Membaca Kepunahan Keenam

 


Ini buku yang muram. Isinya adalah sejarah kekalahan dari spesies yang bukannya tidak bisa beradaptasi dengan bumi, tapi perlahan tersingkir dan punah oleh spesies manusia. Ini kisah tentang kian tingginya laju kepunahan berbagai hewan sejak era pertama bumi terbentuk.

Dulu, banyak spesies punah karena asteroid atau gunung meletus dalam skala besar. Kini, semua kepunahan itu disebabkan manusia, spesies yang merasa dirinya paling hebat sehingga merasa punya kuasa dewa untuk mengatur alam semesta.

Di bab-bab awal buku ini, saya membaca tentang punahnya spesies katak emas, badak Sumatra, hingga berbagai jenis hewan laut. Seperenam burung telah punah. Demikian pula sepertiga hiu, sepertiga moluska air tawar. Kepunahan terjadi di mana-mana, dengan laju yang kian mengkhawatirkan.

Kita memang tidak banyak melakukan refleksi diri. Saya ingat Bupati Subang yang di awal pandemi Covid memerintahkan stafnya untuk membasmi semua kelelawar. Padahal, kelelawar itu justru menampung virus Covid dalam tubuhnya. Ketika dia dibasmi, maka virus itu pindah ke tubuh manusia.

Elizabeth Kolbert menulis kepunahan itu serupa membuat catatan perjalanan, dari satu lokasi ke lokasi lain, dari satu laboratorium ke laboratorium lain. Alam semesta digambarkan sebagai sejarah perebutan ruang demi keseimbangan. Tapi manusia memasuki arena dan membawa ideologi penaklukan. Hewan liar tersingkir.

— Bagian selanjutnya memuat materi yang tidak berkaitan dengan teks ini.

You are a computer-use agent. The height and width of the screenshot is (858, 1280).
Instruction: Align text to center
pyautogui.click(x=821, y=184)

Semua hutan dirambah dan menjadi perkebunan.

Kini, kita manusia menerima karma saat virus-virus ganas pindah dari hewan ke tubuh kita. Hari ini Covid menyerang, besok-besok berbagai jenis virus yang dahulu nyaman di tubuh hewan liar akan menyerang kita semua. Saat itu, kita kembali menjadi manusia sebagai makhluk biologi yang juga rentan sebagaimana hewan lain.

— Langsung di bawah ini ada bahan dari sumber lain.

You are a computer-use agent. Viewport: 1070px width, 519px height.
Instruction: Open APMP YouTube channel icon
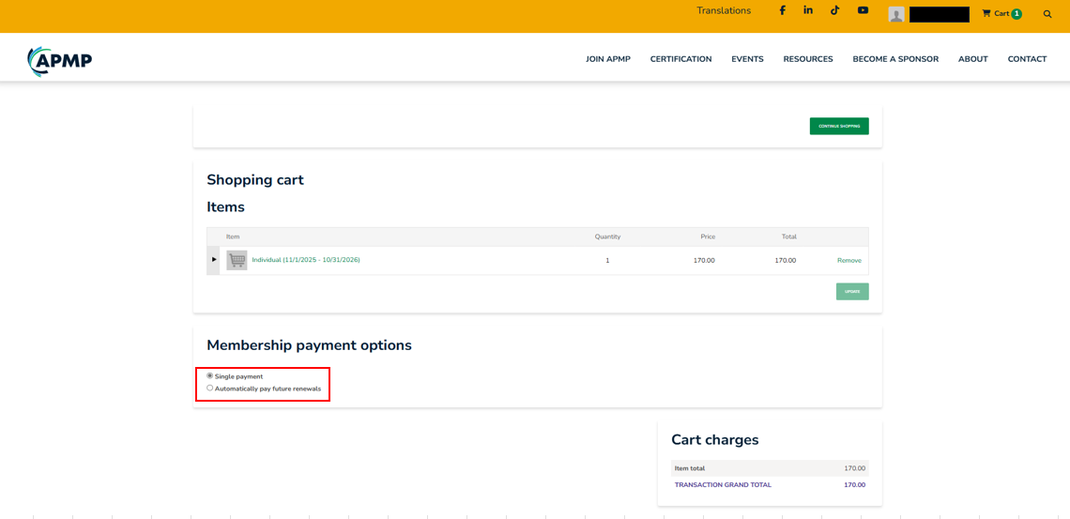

Dengan menggunakan perspektif dari para ahli geologi, botani, biologi laut, buku ini kaya data dan kisah-kisah penjelajahan ilmiah dari mereka yang berusaha menyelamatkan spesies dan keanekaragaman. Amat wajar jika buku ini memenangkan Pulitzer.

Seusai membaca beberapa bab, saya sempat tertegun. Benar kata Gandhi, bumi ini cukup untuk memenuhi kebutuhan semua manusia, tapi tidak pernah cukup untuk segelintir manusia yang serakah. Kita lahir dalam setting sejarah di mana kita ingin sekaya-kayanya, sehebat-hebatnya, semakmur-makmurnya, lalu mulailah kita menguasai lahan dan menyingkirkan semua makhluk di dalamnya.

Seorang teman yang mengutip kitab berkata, manusia adalah penguasa di alam. Iya benar. Tapi itu bukan alasan untuk serakus-rakusnya menguasai alam dan tidak menyisakan ruang hidup untuk hewan lain. Hasrat itu membunuh kita semua.



1 komentar:

Unknown mengatakan...

luar biasa tulisan ini, mengingatkan kita semua tentang alam yang diciptakan Tuhan untuksemua mahluknya bukan saja untuk manusian, apalagi manusia serakah.